We often hear about rising rates of interest but it is not always easy to comprehend what the impact of that will be. Even if we have a basic understanding, whether this will impact us personally and in what way, can be a bit of a mystery.
What does an Interest Rate Rise Mean
When we hear that interest rates have gone up, it means that the Bank of England have increased their base rate. This is the rate that they lend money to banks. Therefore, if these rates go up and banks pay more to borrow, it means that they will pass this cost on to people who borrow from them. As banks can make more money for lending, they may also be able to pay more interest out on savings as well. The impact of rising interest rates may spread beyond borrowing and saving as well.
Impact on Loans
When the base rate goes up, the banks will find borrowing is more expensive and will often pass that cost on. If you have a loan with a fixed rate of interest, you will not see a price hike. However, once that fixed rate ends you will find that borrowing will cost you more. You may have paid off the loan so it will not matter, but often fixed rates as part of a mortgage are only for a relatively short term and so will end before the mortgage term ends and you will have to start paying more. Fixed rate deals will increase as well as variable rates and it is likely that most types of borrowing will get more expensive. The dearer types, such as pay day loans and credit cards may not go up if the base rate increases are small, as they are already charging very high amounts and making good profits. But it is likely that cheaper loans, such as personal loans and mortgages will go up. If rates keep going up or increase a lot, then you would expect all borrowing to be impacted and to get more expensive.
Impact on Savings
The impact on savings tends to be more delayed. You will often find that almost as soon as interest rate increases come into effect that loans will go up. However, savings rates tend not to go up so quickly. Often, they will not change with a small rate increase or there will be a delay and possibly an increase that is less than the rate increase. It is wise to look at what is available though, as rates will vary between banks and building societies and some may raise even if the accounts you hold do not. You may also find that rates raise for accounts where you have to tie up your money or where rates are fixed for a period and it could be worth taking a look at these to see whether it will benefit you to move your money. Obviously if you have to keep your money tied up, then you need to be confident that you will not need it in the meantime and that the rate will remain competitive even if base rates rise more. If savings rates do increase, this will encourage more people to save money rather than to spend it, as they will be getting some benefit from keeping it in a bank. This reduction in spending will cause shops to keep their prices low to try to encourage people to buy and this will keep inflation at a lower level (Inflation is measure of price increases).
Impact on Other things
A rise in interest rates will impact lots of other things as well. Lots of companies borrow money and so the cost of their loans will go up and they may pass those costs onto their customers. This means that prices could rise as a result but this could be balanced out by the fact that most people will have less money to spend, due to their loans being more expensive so prices will need to be kept low for them to still buy things. The idea of an interest rate rise is usually to prevent inflation rising too quickly by limiting the number of items people can afford to buy. By increasing their loan costs, they will be less likely to borrow so will have less money to spend and they will need more money to repay the loans they have, also reducing their ability to spend. It can be quite complicated!

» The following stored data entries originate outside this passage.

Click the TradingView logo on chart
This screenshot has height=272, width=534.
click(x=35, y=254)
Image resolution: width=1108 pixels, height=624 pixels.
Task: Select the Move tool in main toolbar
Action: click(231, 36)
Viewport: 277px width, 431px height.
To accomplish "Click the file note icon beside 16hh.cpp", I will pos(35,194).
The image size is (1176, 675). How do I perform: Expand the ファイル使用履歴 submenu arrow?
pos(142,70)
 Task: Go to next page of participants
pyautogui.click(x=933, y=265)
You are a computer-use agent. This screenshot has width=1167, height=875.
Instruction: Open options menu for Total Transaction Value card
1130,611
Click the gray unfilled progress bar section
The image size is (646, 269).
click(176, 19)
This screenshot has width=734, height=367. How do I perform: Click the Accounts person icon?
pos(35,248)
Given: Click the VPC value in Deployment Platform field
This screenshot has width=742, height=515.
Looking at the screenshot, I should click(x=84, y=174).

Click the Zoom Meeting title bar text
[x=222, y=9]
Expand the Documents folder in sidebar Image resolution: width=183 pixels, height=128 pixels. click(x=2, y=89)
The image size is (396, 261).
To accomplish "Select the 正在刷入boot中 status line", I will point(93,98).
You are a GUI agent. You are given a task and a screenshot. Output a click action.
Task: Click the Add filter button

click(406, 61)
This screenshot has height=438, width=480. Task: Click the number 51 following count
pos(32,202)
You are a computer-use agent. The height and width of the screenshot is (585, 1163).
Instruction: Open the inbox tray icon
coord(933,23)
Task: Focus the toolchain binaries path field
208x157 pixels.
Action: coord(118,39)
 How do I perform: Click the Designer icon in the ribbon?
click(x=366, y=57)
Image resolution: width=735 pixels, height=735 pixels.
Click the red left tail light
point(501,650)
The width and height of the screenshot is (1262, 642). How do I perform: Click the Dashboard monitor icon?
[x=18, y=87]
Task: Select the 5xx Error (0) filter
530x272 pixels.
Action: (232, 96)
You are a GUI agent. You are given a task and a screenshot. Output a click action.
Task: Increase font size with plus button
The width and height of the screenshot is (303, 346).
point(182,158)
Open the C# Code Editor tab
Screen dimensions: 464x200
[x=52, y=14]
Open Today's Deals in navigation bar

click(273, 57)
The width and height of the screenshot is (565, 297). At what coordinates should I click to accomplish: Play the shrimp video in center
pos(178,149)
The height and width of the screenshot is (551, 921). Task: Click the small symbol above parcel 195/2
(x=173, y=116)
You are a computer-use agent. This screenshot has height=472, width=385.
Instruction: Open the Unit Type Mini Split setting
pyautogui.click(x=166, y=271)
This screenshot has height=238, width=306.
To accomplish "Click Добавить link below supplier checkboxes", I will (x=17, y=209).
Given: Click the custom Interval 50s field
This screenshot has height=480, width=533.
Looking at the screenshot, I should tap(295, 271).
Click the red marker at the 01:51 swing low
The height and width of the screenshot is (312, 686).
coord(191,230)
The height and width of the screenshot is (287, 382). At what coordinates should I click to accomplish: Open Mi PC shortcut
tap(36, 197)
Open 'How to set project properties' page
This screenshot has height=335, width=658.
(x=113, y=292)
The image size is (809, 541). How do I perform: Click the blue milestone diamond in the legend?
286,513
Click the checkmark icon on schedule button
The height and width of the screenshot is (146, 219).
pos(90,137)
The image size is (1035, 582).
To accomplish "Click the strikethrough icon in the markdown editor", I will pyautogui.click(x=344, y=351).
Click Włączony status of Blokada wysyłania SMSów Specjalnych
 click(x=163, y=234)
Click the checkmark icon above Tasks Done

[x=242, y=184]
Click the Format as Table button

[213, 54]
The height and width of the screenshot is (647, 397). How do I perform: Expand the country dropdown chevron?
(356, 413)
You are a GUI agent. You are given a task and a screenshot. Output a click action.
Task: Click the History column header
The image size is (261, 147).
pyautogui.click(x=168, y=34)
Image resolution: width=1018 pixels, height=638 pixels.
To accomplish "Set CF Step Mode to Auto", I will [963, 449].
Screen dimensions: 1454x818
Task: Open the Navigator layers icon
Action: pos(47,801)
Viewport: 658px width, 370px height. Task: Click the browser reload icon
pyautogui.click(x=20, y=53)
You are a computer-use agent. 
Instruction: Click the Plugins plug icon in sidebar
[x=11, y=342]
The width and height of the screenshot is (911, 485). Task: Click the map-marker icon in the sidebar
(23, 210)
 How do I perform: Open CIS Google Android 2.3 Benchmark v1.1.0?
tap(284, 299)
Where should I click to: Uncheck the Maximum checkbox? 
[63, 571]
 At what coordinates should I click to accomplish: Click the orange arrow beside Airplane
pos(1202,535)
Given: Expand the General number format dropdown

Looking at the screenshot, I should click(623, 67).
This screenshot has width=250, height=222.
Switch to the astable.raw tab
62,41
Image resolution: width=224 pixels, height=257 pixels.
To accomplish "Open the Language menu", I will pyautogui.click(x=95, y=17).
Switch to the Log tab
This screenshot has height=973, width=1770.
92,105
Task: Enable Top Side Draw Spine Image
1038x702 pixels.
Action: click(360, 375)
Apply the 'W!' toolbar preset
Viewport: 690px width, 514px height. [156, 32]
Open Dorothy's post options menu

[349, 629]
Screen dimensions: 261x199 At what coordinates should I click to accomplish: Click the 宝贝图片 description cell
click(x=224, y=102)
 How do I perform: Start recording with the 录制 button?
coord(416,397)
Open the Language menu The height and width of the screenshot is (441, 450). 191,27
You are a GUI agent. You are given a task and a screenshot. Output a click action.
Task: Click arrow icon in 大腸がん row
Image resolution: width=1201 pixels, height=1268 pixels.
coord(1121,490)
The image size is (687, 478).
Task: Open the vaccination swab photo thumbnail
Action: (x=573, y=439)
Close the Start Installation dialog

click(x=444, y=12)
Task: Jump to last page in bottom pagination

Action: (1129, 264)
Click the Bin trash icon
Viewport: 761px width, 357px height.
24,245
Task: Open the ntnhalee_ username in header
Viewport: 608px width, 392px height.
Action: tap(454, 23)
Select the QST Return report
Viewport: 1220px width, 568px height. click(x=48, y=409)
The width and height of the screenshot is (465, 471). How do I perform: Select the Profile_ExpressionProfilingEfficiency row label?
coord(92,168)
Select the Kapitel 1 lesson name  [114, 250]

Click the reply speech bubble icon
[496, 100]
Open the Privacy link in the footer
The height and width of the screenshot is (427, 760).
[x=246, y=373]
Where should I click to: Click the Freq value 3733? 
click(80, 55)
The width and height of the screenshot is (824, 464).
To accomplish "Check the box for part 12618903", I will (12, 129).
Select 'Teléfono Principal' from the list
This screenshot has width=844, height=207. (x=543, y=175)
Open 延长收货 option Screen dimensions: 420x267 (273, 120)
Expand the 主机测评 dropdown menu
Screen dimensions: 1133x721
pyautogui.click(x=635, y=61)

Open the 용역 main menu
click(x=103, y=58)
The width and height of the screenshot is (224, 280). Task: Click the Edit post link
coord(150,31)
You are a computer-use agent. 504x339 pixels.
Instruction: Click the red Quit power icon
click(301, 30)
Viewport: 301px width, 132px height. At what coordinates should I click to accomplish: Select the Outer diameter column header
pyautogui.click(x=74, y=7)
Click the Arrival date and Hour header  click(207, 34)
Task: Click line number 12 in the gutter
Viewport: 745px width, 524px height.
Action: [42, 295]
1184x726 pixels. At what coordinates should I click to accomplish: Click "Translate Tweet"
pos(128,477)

The government will pay more for borrowing and this might mean that they put up taxes or that they will reduce the amount of services that they provide. They may just decide not to expand the services that they are providing. They may just borrow more money anyway, depending on what is happening and what they need to finance. They may not make changes like this and the impact may be quite small on you as an individual but it is worth being aware that changes could come in.
If you have savings then, the rate rise could benefit you but if you have loans it is unlikely to. However, the more general impact could also effect you even if you do have savings, so you may not benefit as much as you hope. However, if changes are very small, then it may not have a very big impact on you at all. If changes are big, then this could have much more of an impact and it is worth preparing your finances if this is likely to happen by paying off your loans if you can and saving more money.